For years, mystery has swirled around the oldest known surviving tombstone in the United States, which is dated to 1627. The elaborate piece of black limestone, placed in the floor of a church in Jamestown, Virginia, has been called the “Knight’s Tombstone” because of carvings on its surface.

Now, an analysis of thumbnail-size microfossils in the stone has shed new light on the heavy slab, which came from Belgium and was shipped all the way to the first permanent British settlement in North America centuries ago.

The cost of shipping would have been astronomical, but the family of the high-status man to whom researchers believe the gravestone belongs likely had the funds to foot the bill.

Fantastic creatures

Experts at Tanzania-based nonprofit APOPO have recruited African giant pouched rats and their impressive noses to sniff out landmines, disease and survivors trapped beneath rubble after natural disasters.

Now, the nonprofit is also using the cat-size rodents to smell their way through the crafty disguises employed by wildlife traffickers looking to smuggle ivory, pangolin scales and rhino horns. Sometimes, traffickers stain ivory to look like wood or coat it in chocolate to make it through inspections.

But the trainable rats have an acute sense of smell. During a study, the rodents found 83% of the items and used their paws to pull on a little ball attached to custom vests to trigger a beeping sound, indicating they found something.

Discoveries

Catch up on these intriguing stories:

— Louisiana students Ne’Kiya Jackson and Calcea Johnson discovered a new way to prove the 2,000-year-old Pythagorean theorem using trigonometry, formerly thought impossible by experts.

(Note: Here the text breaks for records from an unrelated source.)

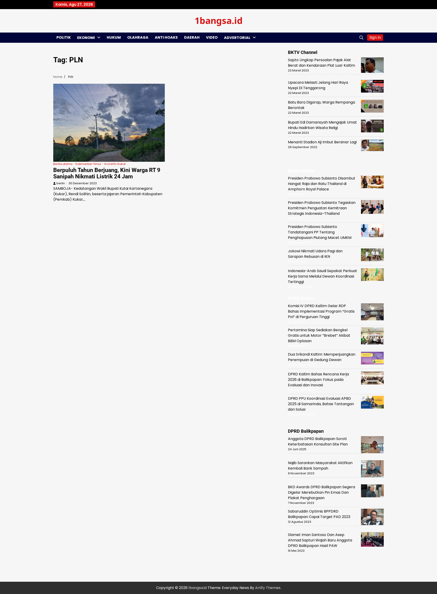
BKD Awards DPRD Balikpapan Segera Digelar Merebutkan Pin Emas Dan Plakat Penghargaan (321, 492)
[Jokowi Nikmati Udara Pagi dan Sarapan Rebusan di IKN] (372, 255)
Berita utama (62, 164)
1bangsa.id (219, 20)
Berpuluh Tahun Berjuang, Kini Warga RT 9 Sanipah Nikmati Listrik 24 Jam (106, 173)
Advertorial (237, 37)
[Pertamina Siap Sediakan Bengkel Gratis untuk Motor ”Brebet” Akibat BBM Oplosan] (372, 336)
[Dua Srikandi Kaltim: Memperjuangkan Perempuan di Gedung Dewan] (372, 359)
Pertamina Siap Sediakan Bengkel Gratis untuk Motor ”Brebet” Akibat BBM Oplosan (319, 335)
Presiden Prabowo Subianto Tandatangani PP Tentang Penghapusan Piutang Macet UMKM (319, 232)
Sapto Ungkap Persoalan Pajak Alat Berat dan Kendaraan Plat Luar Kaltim (321, 62)
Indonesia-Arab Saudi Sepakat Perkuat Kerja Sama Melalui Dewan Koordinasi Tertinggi (322, 276)
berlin (60, 183)
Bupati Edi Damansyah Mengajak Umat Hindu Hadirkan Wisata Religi (322, 125)
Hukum (114, 37)
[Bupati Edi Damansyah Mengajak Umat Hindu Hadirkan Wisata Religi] (372, 127)
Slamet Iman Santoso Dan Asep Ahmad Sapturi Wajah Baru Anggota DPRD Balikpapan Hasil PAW (320, 540)
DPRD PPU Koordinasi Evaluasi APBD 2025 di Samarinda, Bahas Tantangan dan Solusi (321, 404)
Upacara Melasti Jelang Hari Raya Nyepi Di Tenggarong (318, 85)
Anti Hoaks (166, 37)
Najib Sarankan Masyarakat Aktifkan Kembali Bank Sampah (320, 465)
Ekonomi (86, 37)
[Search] (361, 37)
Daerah (192, 37)
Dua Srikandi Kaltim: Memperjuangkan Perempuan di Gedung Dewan (321, 357)
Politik (63, 37)
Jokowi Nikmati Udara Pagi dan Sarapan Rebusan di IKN (315, 253)
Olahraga (137, 37)
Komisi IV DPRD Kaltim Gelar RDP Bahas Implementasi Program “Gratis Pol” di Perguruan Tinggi (321, 311)
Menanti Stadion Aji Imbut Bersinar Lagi (322, 142)
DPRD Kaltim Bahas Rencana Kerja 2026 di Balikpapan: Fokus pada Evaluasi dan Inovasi (318, 380)
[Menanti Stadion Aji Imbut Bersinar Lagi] (372, 146)
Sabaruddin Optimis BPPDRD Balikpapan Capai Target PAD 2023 (319, 514)
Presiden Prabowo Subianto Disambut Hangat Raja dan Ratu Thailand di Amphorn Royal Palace (321, 184)
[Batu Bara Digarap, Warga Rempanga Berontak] (372, 107)
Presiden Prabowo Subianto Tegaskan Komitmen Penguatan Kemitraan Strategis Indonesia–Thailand (322, 208)
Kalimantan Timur (88, 164)
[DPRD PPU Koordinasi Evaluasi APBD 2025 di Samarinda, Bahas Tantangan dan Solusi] (372, 403)
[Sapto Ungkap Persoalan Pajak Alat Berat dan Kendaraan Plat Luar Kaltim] (372, 65)
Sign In (375, 37)
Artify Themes (267, 587)
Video (212, 37)
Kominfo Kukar (115, 164)
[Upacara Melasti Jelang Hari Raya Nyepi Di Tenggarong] (372, 87)
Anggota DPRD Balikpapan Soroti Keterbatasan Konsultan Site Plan (318, 441)
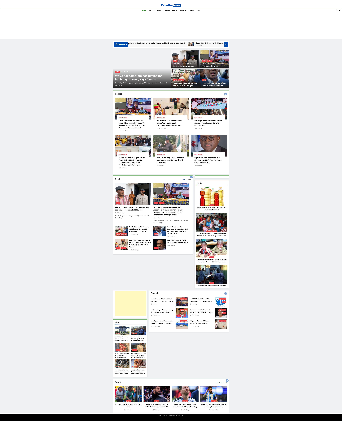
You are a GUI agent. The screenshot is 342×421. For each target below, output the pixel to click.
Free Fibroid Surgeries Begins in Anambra (212, 285)
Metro (167, 10)
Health (174, 10)
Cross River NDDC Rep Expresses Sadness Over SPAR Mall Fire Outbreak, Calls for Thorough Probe (214, 85)
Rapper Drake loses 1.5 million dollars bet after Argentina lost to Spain (157, 407)
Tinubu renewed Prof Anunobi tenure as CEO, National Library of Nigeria (201, 312)
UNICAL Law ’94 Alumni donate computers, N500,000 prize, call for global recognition (162, 301)
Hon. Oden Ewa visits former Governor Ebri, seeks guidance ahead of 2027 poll (183, 66)
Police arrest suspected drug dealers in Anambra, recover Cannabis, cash (122, 371)
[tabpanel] (128, 398)
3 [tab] (221, 382)
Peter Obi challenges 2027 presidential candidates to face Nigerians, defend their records (170, 160)
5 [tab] (226, 382)
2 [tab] (219, 382)
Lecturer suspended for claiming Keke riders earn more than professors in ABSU (162, 312)
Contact (165, 415)
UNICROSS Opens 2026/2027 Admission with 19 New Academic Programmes (201, 301)
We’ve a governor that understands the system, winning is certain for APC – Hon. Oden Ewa (208, 123)
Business (183, 10)
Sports (191, 10)
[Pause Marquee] (226, 44)
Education (184, 299)
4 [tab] (223, 382)
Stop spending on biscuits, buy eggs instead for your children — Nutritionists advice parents (212, 262)
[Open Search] (337, 10)
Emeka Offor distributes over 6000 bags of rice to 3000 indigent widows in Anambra (177, 43)
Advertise (172, 415)
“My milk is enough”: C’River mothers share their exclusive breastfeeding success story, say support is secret (212, 236)
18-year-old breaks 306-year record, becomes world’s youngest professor (199, 323)
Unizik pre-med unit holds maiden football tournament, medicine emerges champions (162, 323)
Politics (159, 10)
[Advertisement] (171, 26)
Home (144, 10)
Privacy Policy (180, 415)
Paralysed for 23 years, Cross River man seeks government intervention (138, 371)
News (150, 10)
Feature (208, 231)
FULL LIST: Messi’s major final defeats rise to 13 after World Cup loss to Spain (185, 407)
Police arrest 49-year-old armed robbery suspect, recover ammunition (122, 355)
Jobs (198, 10)
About (159, 415)
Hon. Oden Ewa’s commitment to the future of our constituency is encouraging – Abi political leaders (169, 123)
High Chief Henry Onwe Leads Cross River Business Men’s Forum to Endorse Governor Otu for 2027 (208, 160)
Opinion (180, 80)
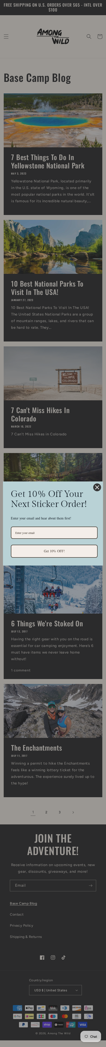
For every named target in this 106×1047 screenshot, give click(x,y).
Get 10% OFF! (54, 551)
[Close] (97, 487)
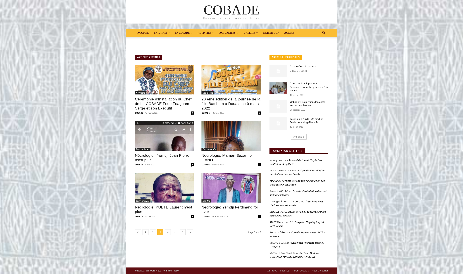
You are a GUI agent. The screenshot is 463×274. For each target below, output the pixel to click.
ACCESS (289, 32)
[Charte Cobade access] (278, 71)
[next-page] (190, 232)
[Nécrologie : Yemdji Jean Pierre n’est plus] (164, 136)
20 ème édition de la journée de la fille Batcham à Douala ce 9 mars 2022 (230, 103)
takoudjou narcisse (280, 180)
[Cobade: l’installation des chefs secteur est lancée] (278, 106)
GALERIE (249, 32)
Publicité (284, 270)
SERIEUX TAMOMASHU (282, 211)
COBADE (139, 112)
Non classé (208, 93)
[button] (323, 33)
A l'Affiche (140, 93)
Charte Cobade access (303, 66)
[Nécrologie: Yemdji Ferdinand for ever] (231, 188)
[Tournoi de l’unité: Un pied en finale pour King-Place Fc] (278, 123)
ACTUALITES (227, 32)
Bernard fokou (277, 232)
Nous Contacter (320, 270)
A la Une (206, 201)
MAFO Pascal (276, 222)
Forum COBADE (300, 270)
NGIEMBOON (271, 32)
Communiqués (142, 149)
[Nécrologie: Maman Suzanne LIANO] (231, 136)
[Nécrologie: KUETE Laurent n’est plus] (164, 188)
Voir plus (297, 136)
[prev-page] (138, 232)
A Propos (272, 270)
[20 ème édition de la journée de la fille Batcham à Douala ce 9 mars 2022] (231, 79)
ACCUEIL (143, 32)
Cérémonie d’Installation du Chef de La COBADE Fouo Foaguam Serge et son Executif (163, 103)
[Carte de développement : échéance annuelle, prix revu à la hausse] (278, 88)
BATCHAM (160, 32)
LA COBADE (182, 32)
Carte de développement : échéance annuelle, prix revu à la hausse (309, 87)
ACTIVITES (204, 32)
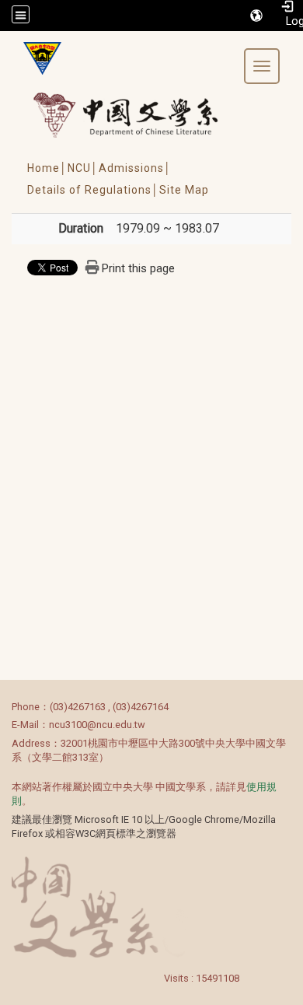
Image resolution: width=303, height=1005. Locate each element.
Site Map (184, 190)
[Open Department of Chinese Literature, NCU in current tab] (36, 58)
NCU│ (83, 168)
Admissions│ (135, 168)
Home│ (47, 168)
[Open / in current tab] (140, 114)
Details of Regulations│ (93, 190)
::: (3, 707)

— NASA has restored communications with the 47-year-old Voyager 1 probe after a glitch briefly led to a blackout. The aging spacecraft now is sending signals with a transmitter it hasn’t used since 1981.

— A light detection technique called LiDAR is helping archaeologists find thousands of previously unknown Maya structures in Mexico, including a large city named Valeriana.

— The Perseverance rover captured video of a “googly eye” shadow on Mars when its tiny moon Phobos passed between the red planet and the sun during a solar eclipse.